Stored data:
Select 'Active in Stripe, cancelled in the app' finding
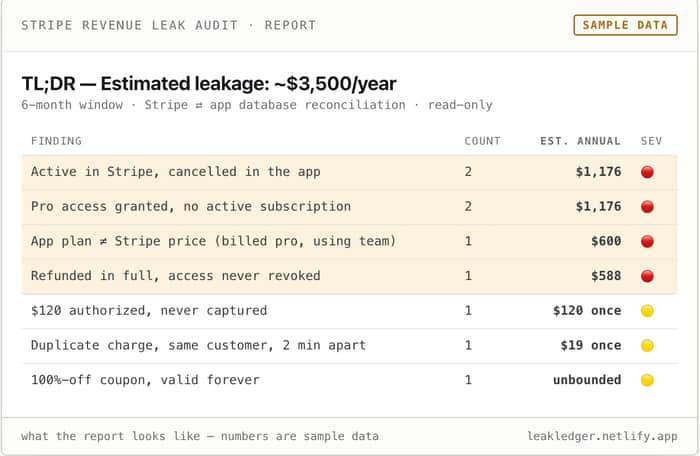This screenshot has height=456, width=700. pyautogui.click(x=175, y=172)
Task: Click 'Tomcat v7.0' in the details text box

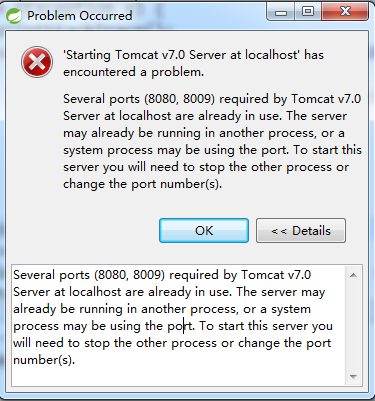Action: pos(276,275)
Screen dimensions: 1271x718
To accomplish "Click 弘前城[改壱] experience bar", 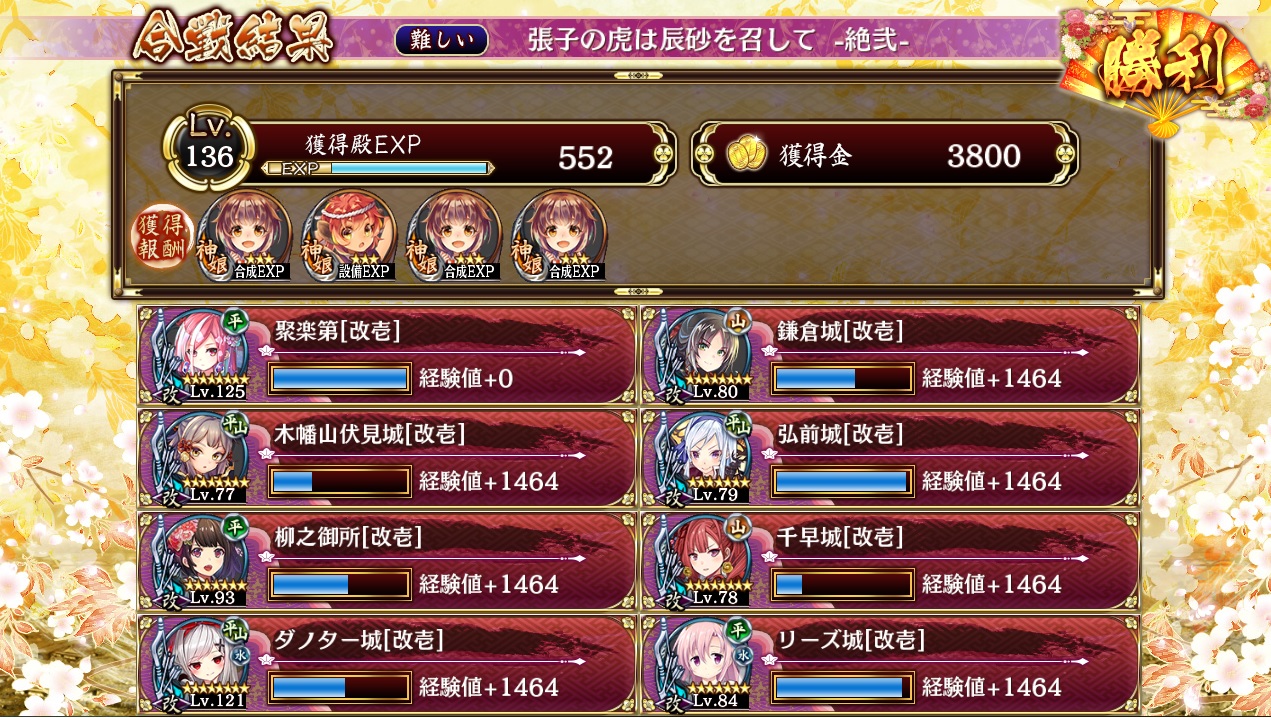I will 843,481.
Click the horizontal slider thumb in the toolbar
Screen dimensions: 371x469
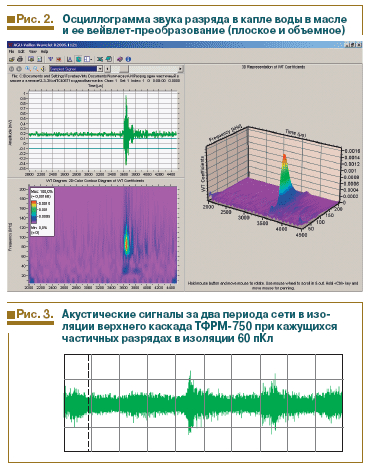tap(124, 69)
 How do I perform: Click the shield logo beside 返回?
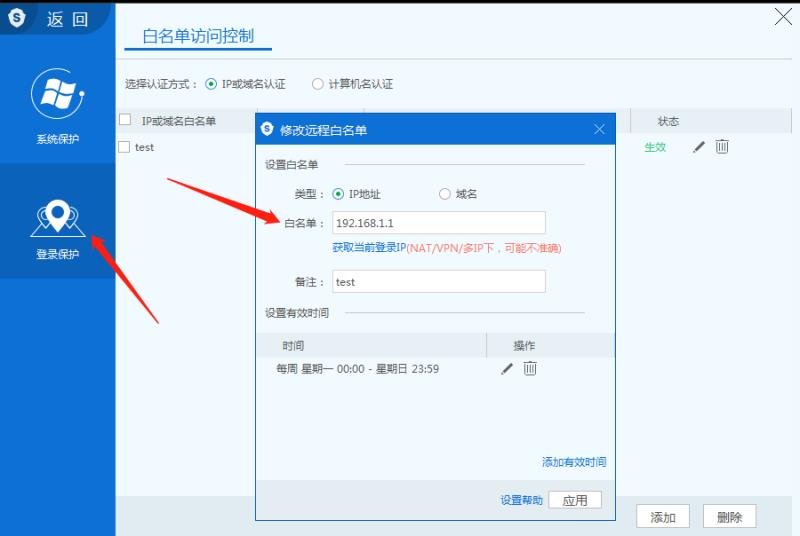[17, 18]

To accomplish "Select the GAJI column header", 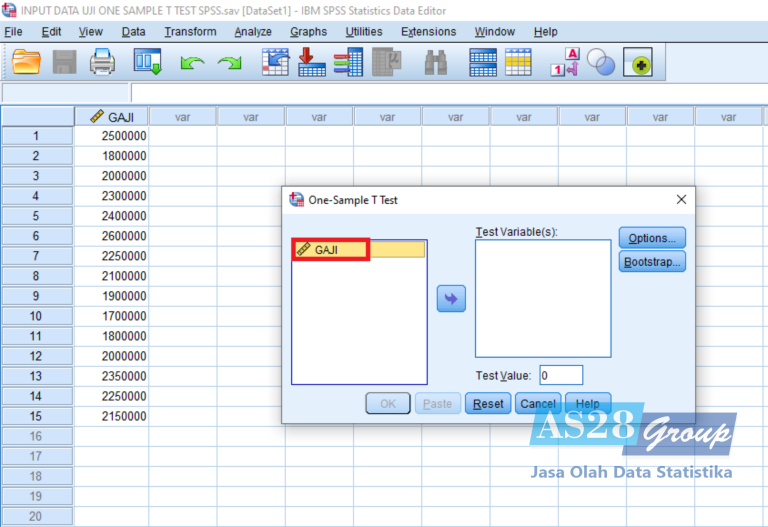I will [x=112, y=116].
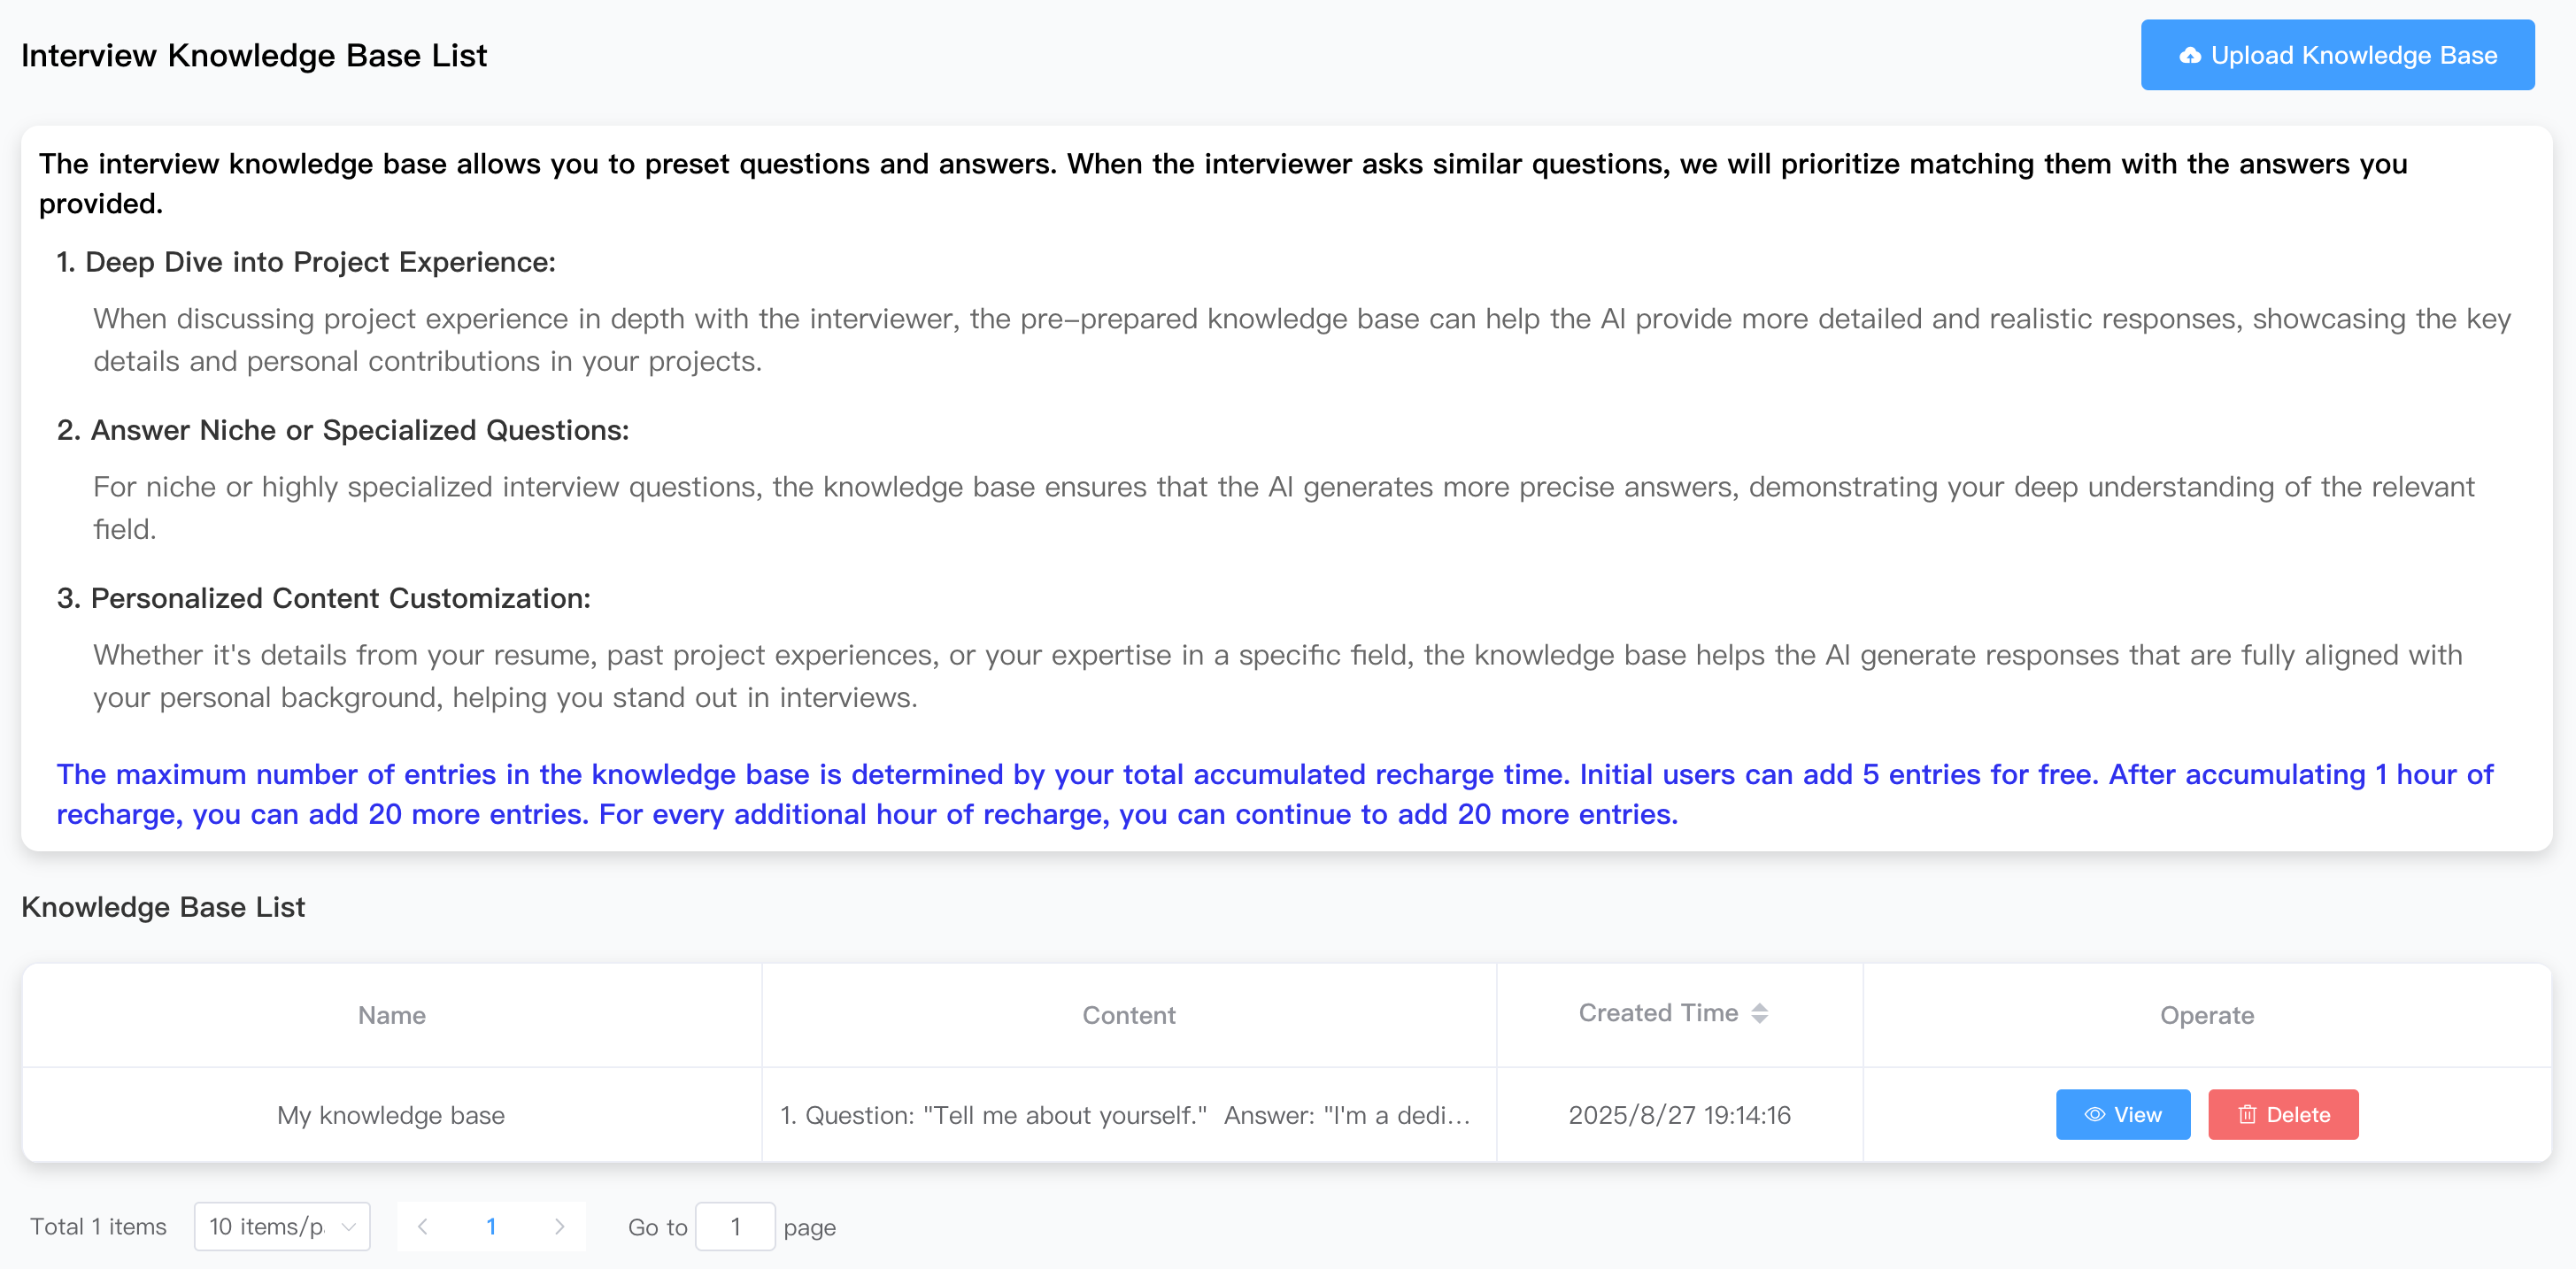Click the Name column header
This screenshot has width=2576, height=1269.
[392, 1015]
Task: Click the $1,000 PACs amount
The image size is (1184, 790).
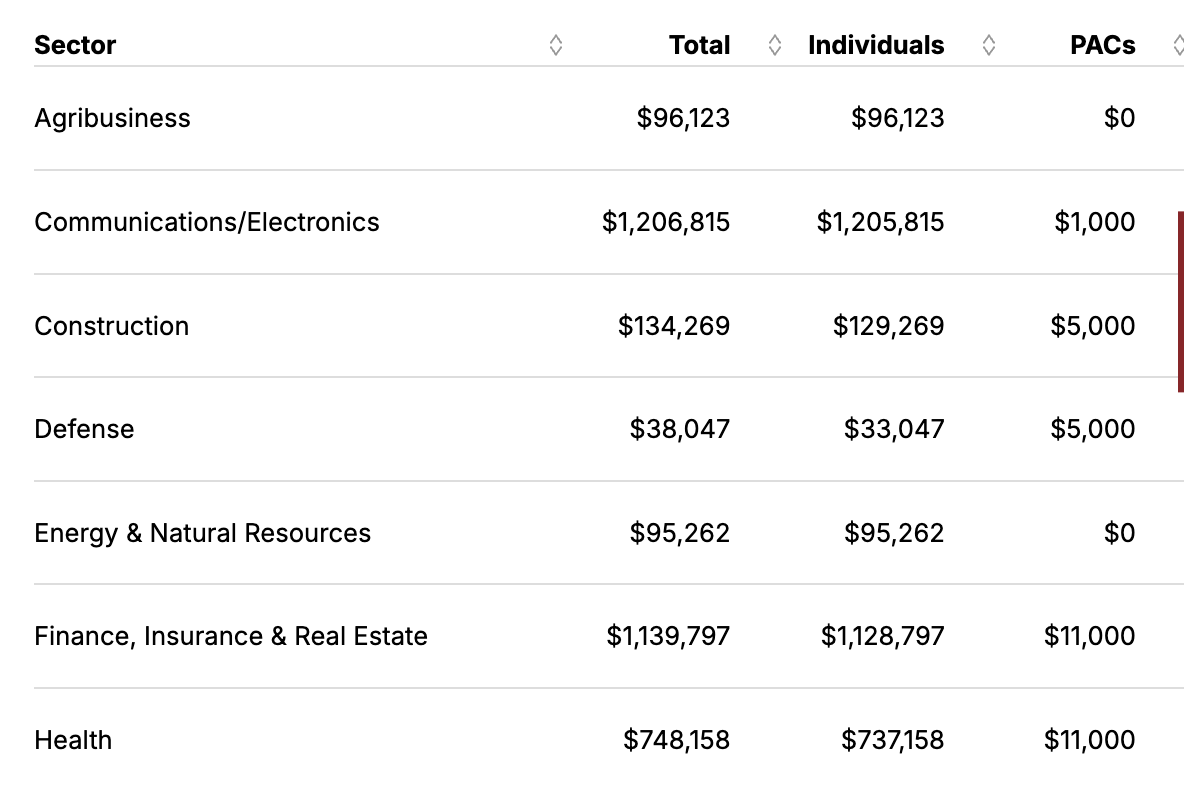Action: pyautogui.click(x=1094, y=222)
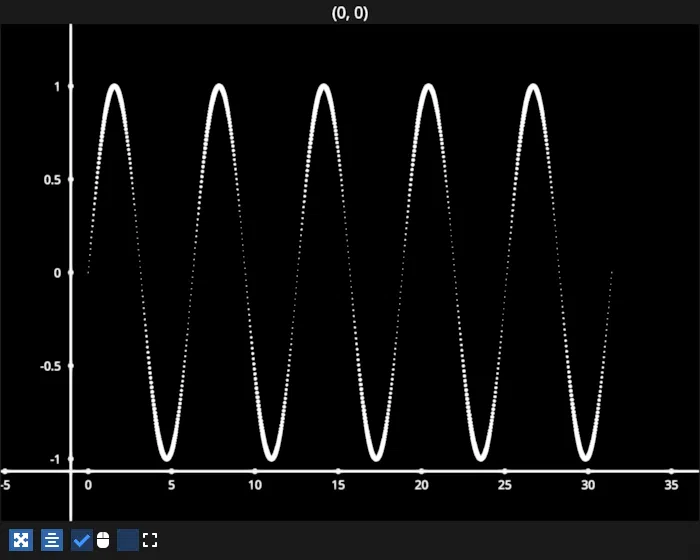Image resolution: width=700 pixels, height=560 pixels.
Task: Uncheck the mouse controller checkbox
Action: pos(82,541)
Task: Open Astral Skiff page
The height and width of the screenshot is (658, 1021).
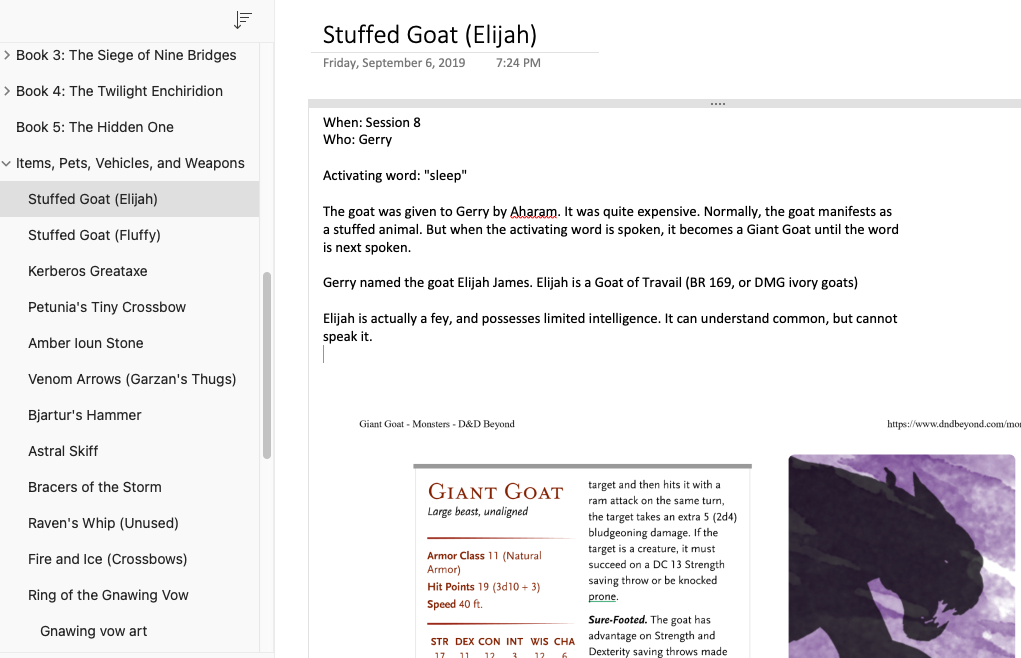Action: tap(63, 451)
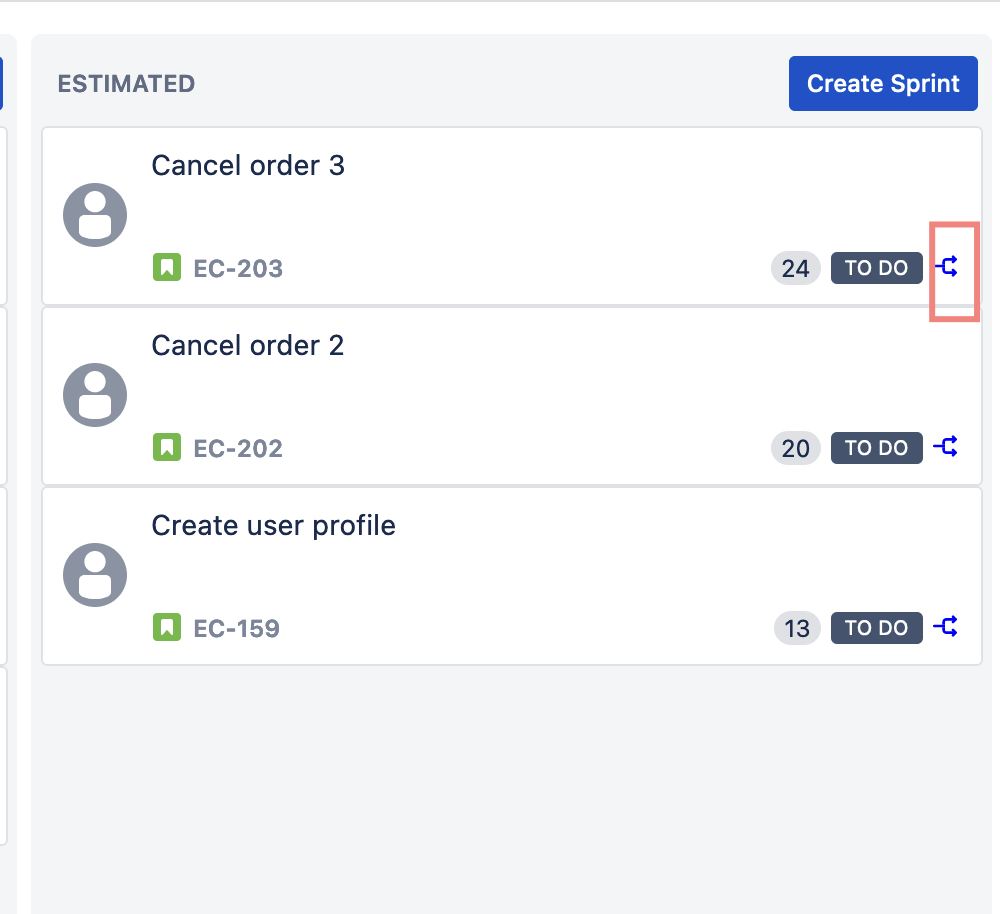Click the 13 story points badge
1000x914 pixels.
(797, 628)
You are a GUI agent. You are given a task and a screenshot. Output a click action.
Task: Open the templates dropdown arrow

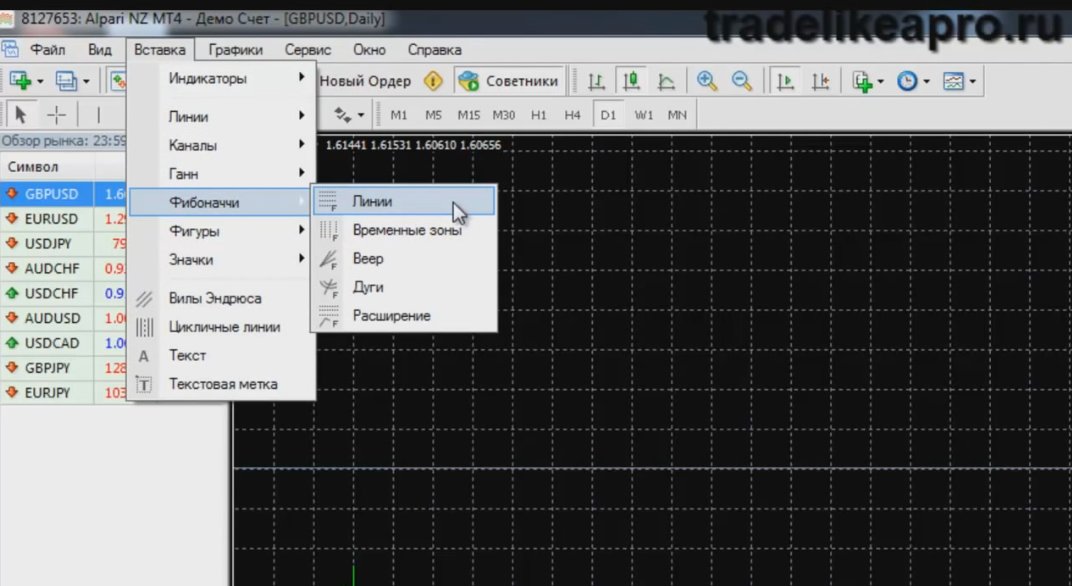click(972, 81)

▸ **Exercise aim**: Take the line containing "The height and" and all lines after it to the end of the data above, and reproduce them exactly, leaving out pictures. Nothing else belongs in the copy.

▸ **Task result**:
The height and width of the screenshot is (658, 1021).
Action: tap(63, 451)
Click the 13 story points badge
1000x914 pixels.
(797, 628)
You are a GUI agent. You are given a task and a screenshot. Output a click action.
Task: Open the templates dropdown arrow

click(972, 81)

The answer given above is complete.